Smooches and hugs! And Happy New Year!

3 comments:

Mike said...

Wow! It's a real relief knowing you will be at the wedding. However, I must make a couple of comments on your Happy New Year blog.

First, I was deeply hurt that you would spread vicious rumors regarding Meg. Ok, so maybe she went to the drug store and purchased some anti-wrinkle cream...but everyone knows she is just aging gracefully and would never stoop so low as to have 'work' done. And I promise, if you arrive for the wedding looking like Meg, I will have to ask my significant other to leave the house for a few minutes. (Yes, only a few!)

As for aspiring to Jen, I am very surprised at you dear Annie. Let's be real. If she can't hang on to Brad, can she possibly have that much to offer. Now, don't you feel bad. Meg - Jen; Meg - Jen. Surely the choice is clear. I am confident that now that I have set you straight, you can actually see Meg with that white mustache on the giant billboard saying, "Got Light Soy Milk?"

Dataset section
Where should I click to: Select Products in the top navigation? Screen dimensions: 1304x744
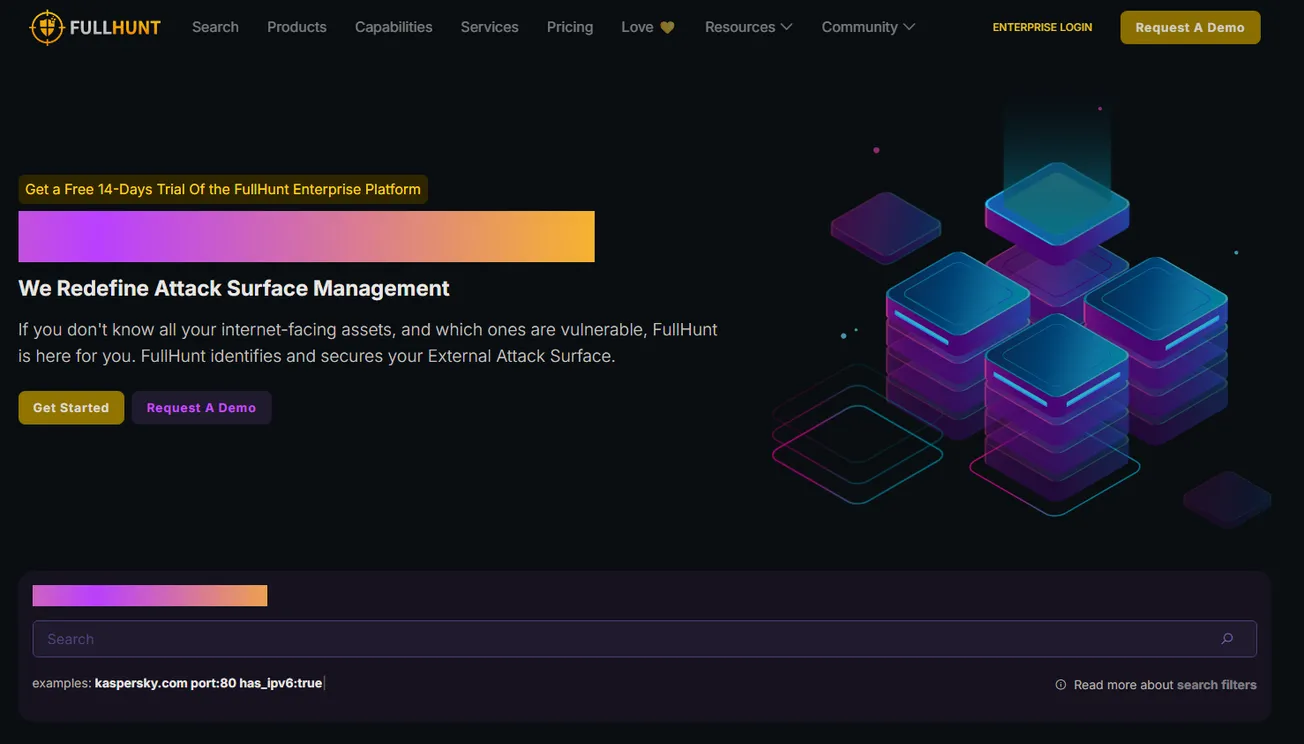[296, 27]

Brief A
According to Mike in the blog comments, what did Meg buy at the drug store?
Brief B
Please quote the blog comments, starting with "Mike said..." and going on through "only a few!)".
Brief C
Write the next part of the blog comments about Meg and Jen, picking up after the last sentence shown.

Exercise response A
Some anti-wrinkle cream.

Exercise response B
Mike said...

Wow! It's a real relief knowing you will be at the wedding. However, I must make a couple of comments on your Happy New Year blog.

First, I was deeply hurt that you would spread vicious rumors regarding Meg. Ok, so maybe she went to the drug store and purchased some anti-wrinkle cream...but everyone knows she is just aging gracefully and would never stoop so low as to have 'work' done. And I promise, if you arrive for the wedding looking like Meg, I will have to ask my significant other to leave the house for a few minutes. (Yes, only a few!)

Exercise response C
By the way, just in case you were thinking of dissing Sandra (Bullock) next, you better think twice. I hear she is a real Slim-Fast fan. What's Jen got?...One Conservative Neck Tie! I wouldn't be surprised if Jen voted for McCain-Palin!

See you in the funny papers!

Anonymous said...

LOLOLOLOLOLOLOL.

Oh, my ol' pool buddy, you are toooooo funny! I will have some sort of retort for you later this evening after Sonny Boy nods off into teenage dreamland.

:)

Anonymous said...

Oh, and one more thing, Michael....have you read my earlier blog about Meg? Check out Sept. 24, 2008, "Meg, Mavis and Me". And did you see her in the movie, "The Women?" Duck lips, baby. Ick. And she was so beautiful already....a crying shame. Anyway...more later!